= Directions =
Repeat only the lines below from the one containing "Instagram関連アプリを開発 (723, 1814)" through the one containing "Print (1011, 421)", inclusive, exactly as written.

-=-=-=-=-

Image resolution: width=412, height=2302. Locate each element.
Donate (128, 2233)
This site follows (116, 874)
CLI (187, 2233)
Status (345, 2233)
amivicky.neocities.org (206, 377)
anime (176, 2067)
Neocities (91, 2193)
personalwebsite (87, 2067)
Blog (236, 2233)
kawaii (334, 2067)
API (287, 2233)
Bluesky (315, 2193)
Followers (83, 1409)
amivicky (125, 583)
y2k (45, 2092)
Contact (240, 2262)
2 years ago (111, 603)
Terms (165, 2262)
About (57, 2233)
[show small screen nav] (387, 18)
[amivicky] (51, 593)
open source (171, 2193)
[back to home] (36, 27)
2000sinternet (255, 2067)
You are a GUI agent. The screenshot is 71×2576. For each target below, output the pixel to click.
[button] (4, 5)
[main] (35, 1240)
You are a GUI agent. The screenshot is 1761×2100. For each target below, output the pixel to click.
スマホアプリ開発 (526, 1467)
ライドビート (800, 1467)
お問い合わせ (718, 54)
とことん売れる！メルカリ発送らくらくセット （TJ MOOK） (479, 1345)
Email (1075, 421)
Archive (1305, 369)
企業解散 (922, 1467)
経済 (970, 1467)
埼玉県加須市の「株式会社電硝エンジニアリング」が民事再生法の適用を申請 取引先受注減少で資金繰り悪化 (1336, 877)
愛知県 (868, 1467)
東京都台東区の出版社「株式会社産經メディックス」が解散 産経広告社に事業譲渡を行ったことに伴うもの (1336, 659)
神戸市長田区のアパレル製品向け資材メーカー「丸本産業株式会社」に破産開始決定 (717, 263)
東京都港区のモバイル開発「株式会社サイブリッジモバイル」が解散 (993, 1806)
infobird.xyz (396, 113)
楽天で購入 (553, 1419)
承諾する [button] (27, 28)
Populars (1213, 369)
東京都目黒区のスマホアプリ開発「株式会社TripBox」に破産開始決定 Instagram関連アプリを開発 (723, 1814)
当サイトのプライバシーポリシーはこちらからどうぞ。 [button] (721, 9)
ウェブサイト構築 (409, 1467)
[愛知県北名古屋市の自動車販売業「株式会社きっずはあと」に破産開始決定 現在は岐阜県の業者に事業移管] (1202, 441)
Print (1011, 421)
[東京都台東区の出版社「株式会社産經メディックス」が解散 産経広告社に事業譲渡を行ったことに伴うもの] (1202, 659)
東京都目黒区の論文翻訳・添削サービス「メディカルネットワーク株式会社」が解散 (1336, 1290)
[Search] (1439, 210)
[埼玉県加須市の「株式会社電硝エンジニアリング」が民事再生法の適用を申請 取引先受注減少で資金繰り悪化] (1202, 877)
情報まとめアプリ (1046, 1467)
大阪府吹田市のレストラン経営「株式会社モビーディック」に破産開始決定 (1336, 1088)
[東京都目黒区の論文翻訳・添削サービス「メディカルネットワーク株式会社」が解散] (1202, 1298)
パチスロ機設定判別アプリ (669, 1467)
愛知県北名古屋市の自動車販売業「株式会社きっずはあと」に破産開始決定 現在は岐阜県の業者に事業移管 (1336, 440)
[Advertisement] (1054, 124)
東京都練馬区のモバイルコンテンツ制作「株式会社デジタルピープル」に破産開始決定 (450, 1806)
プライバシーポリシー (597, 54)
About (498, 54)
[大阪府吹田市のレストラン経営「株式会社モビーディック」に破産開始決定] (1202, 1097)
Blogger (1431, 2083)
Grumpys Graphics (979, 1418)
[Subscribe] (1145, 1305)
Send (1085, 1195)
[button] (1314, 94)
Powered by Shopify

-=-=-=-=-

= Output for this exercise =
東京都目黒区のスマホアプリ開発「株式会社TripBox」に破産開始決定 Instagram関連アプリを開発 (723, 1814)
当サイトのプライバシーポリシーはこちらからどうぞ。 [button] (721, 9)
ウェブサイト構築 (409, 1467)
[愛知県北名古屋市の自動車販売業「株式会社きっずはあと」に破産開始決定 現在は岐阜県の業者に事業移管] (1202, 441)
Print (1011, 421)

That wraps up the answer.